Company-wide Common Service (CDS) Development & Operations

  • Provided functionality shared across multiple services through an API server (tokenizer, email validation, profanity detection, etc.)
  • The following describes the tokenizer, its representative feature

Background

GPT-4o uses a different encoding scheme from previous models, which introduced errors in the existing token-counting logic.

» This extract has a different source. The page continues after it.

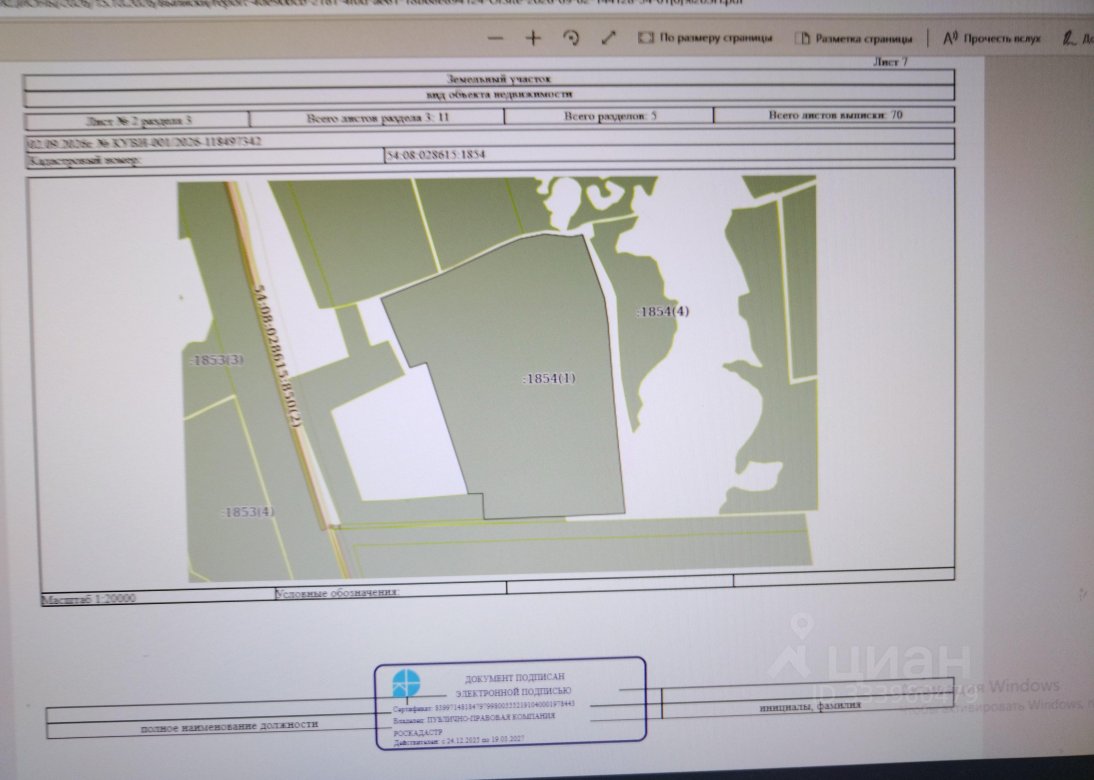1094x780 pixels.
Task: Click the Роскадастр logo in the stamp
Action: coord(406,683)
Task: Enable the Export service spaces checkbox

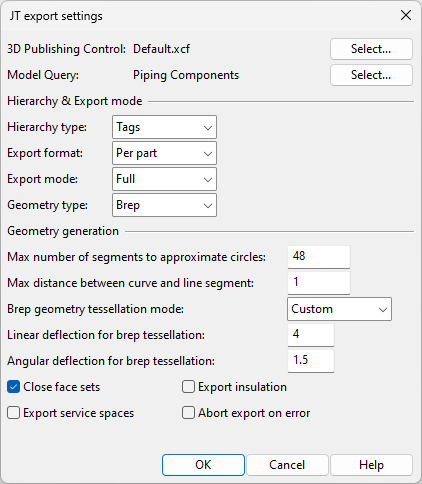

  • Token counting is directly tied to cost estimation and usage control, so a fast response was required
  • Since OpenAI’s official token-counting library was provided in Python, rather than forcing it into the Kotlin/JVM services, I separated it out as a distinct feature within CDS

Slack request for a fast token count

Slack note: Hamlet stores cl100k-tokenizer estimates, so a fast, accurate token count was needed.

Outcomes

  • Internal services could now reliably use the calculation logic needed for AI cost optimization and pre-emptive usage validation
  • Through pre-launch load testing, I verified request handling at around RPS 400 and the corresponding infrastructure specs

Details

  • Used OpenAI’s official Tiktokenizer library to provide per-model token counting

Load test summary

Load test summary confirming request handling at around RPS 400.

Load test result 1

Load test result verifying tokenizer throughput before launch.

Load test result 2

Additional load test result confirming corresponding infrastructure specs.